No of ways to walk M steps in a grid

Question

You are situated in an grid at position x,y. The dimensions of the row is dx,dy. In one step, you can walk one step ahead or behind in the row or the column. In how many ways can you take M steps such that you do not leave the grid at any point ?
You can visit the same position more than once.
You leave the grid if you for any x,y either x,y <= 0 or x,y > dx,dy.
1 <= M <= 300
1 <= x,y <= dx,dy <= 100

Input:
M
x y
dx dy

Output:
no of ways

Example:
Input:
1
6 6
12 12

Output:
4

Example:
Input:
2
6 6
12 12

Output:
16
If you are at position 6,6 then you can walk to (6,5),(6,7),(5,6),(7,6).
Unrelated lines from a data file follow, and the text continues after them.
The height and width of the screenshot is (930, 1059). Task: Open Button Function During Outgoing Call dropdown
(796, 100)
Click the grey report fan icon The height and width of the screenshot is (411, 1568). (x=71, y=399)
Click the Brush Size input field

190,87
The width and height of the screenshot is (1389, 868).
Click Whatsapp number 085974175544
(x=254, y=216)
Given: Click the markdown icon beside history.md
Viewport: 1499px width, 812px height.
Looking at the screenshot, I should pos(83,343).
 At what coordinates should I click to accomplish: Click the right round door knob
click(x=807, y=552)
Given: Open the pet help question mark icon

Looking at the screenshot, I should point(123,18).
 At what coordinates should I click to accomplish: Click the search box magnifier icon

I am stuck at how to use Pascal's Triangle to solve it.Is that the correct approach? I have already tried brute force but its too slow.

C[i][j], Pascal Triangle
C[i][j] = C[i - 1][j - 1] + C[i - 1][j]

T[startpos][stp]
T[pos][stp] = T[pos + 1][stp - 1] + T[pos - 1][stp - 1]

Answer 1

You can solve 1d problem with the formula you provided.

Let H[pos][step] be number of ways to move horizontal using given number of steps.
And V[pos][step] be number of ways to move vertical sing given number of steps.

You can iterate number of steps that will be made horizontal i = 0..M
Number of ways to move so is H[x][i]*V[y][M-i]*C[M][i], where C is binomial coefficient.

You can build H and V in O(max(dx,dy)*M) and do second step in O(M).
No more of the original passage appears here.